3.3 State Management
In a typical web page, it is very common for data entry forms to retain their values after the form has been posted and the same page is returned to the client (that is, to retain the values from a posted form in the postback). To implement this feature in classic ASP, you need to determine whether or not the page is requested by a client for the first time. You also need to write code that will display the submitted value in the controls. In contrast, ASP.NET performs state management automatically in postbacks.
ASP.NET uses a simple hidden HTML form field to retain the values automatically during postbacks. There are no ActiveX controls or applets or client-side scripts used to maintain state. Thus, you need not write code to retain values explicitly.

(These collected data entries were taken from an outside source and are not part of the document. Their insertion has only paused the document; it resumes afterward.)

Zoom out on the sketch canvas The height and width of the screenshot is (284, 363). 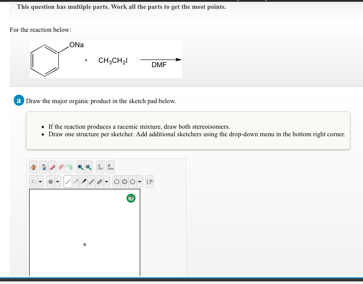pyautogui.click(x=87, y=167)
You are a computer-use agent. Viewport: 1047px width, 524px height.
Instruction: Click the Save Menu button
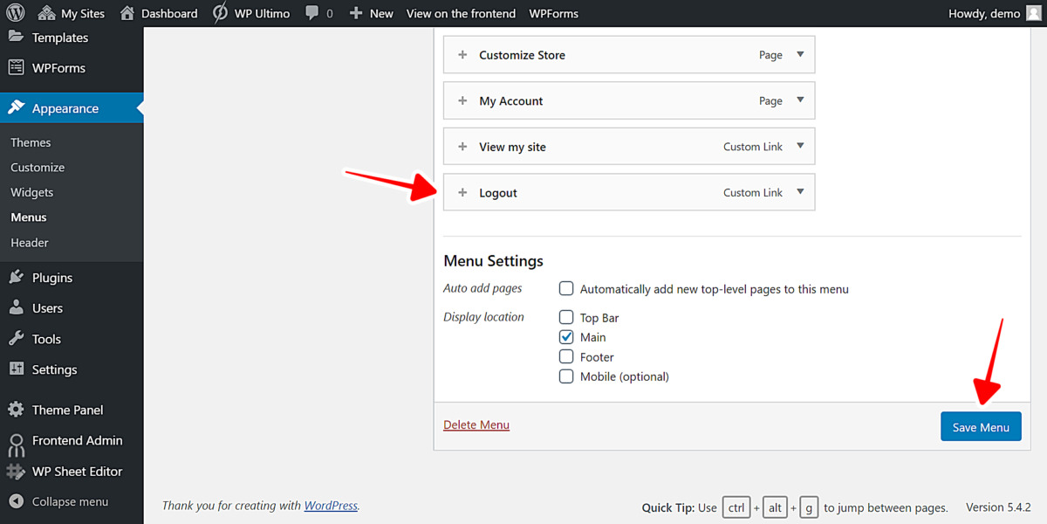click(981, 426)
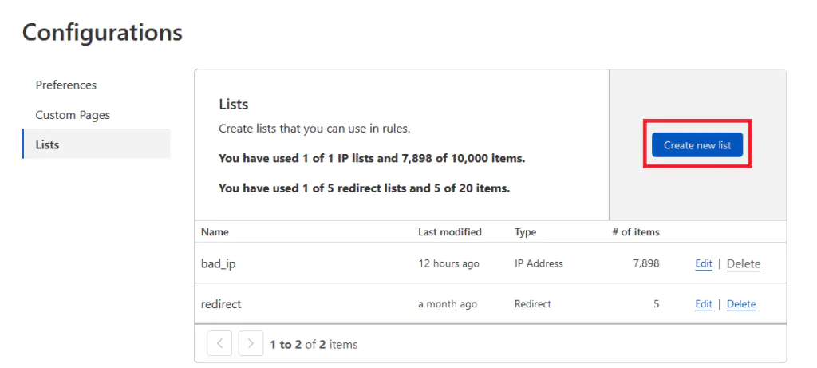Click the IP Address type cell
This screenshot has width=817, height=368.
pos(539,263)
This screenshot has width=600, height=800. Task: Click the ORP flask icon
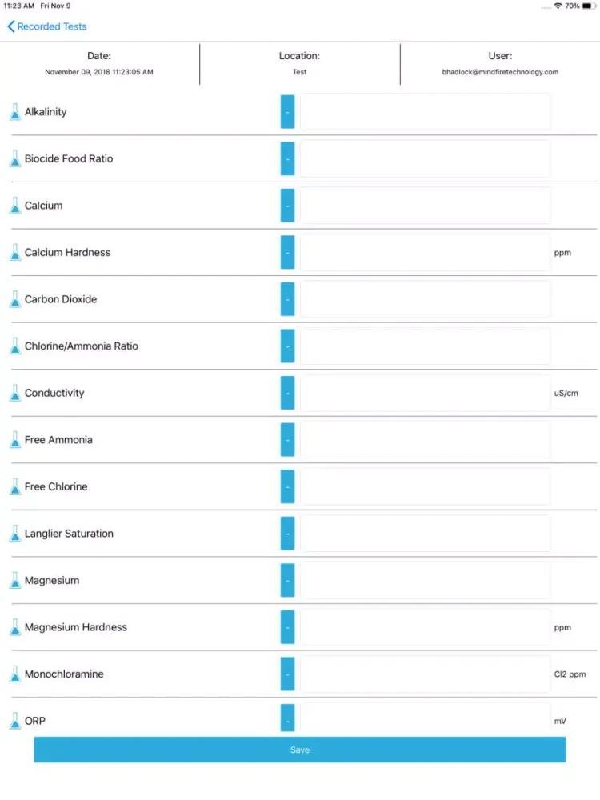(x=14, y=721)
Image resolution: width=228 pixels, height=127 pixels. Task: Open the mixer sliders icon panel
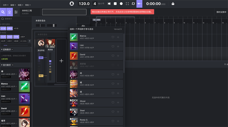pos(16,12)
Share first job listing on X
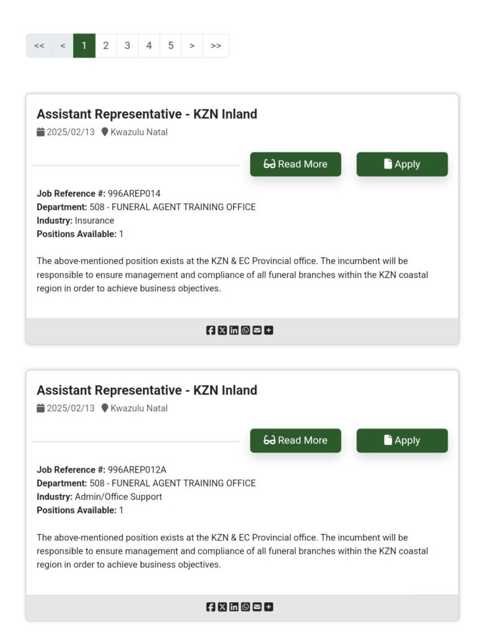The height and width of the screenshot is (635, 485). (x=223, y=331)
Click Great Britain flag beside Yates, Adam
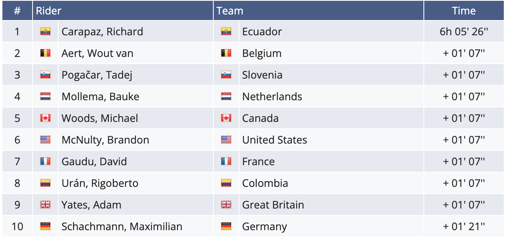The width and height of the screenshot is (507, 239). 45,205

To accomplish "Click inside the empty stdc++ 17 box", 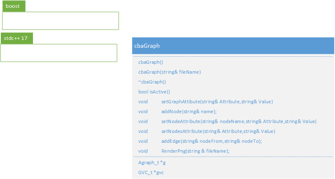I will pyautogui.click(x=59, y=53).
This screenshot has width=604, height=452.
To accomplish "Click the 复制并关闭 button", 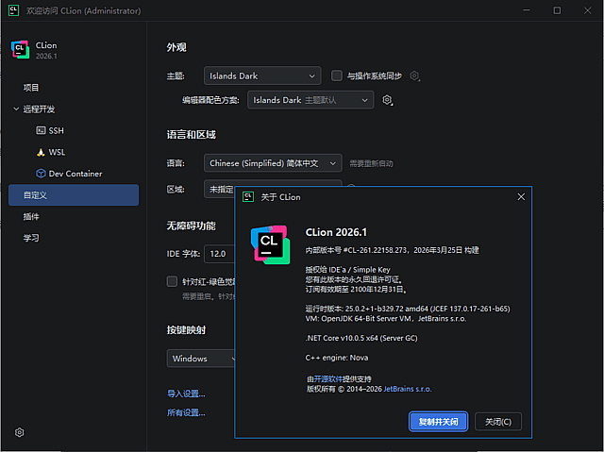I will tap(438, 422).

Now let's revisit the concept of ViewState, which was introduced earlier in this chapter. ViewState is a collection of information about the properties of an ASP.NET page and its controls (maintained in a hidden form field named _VIEWSTATE). Since control state on the server does not exist once the page has been rendered to the client, ViewState exists to store the value of properties of controls on the page. As the name itself implies, ViewState preserves the state associated with a particular view of a page. It is used by the noninput controls (such as Label and DataGrid) to store their ambient state across requests. Thus, when a page is posted back to the server, and the result of the postback is rendered to the browser, controls such as textboxes and listboxes will automatically retain their state, unless the control's EnableViewState property has been set to False or the state of the control was modified programmatically on the server.
If your page is not posted back to itself, you can set the property EnableViewState to False at the page level (via the @ Page directive) to avoid the extra processing and storage space required for maintaining ViewState. You can also disable/enable view state on a per control basis.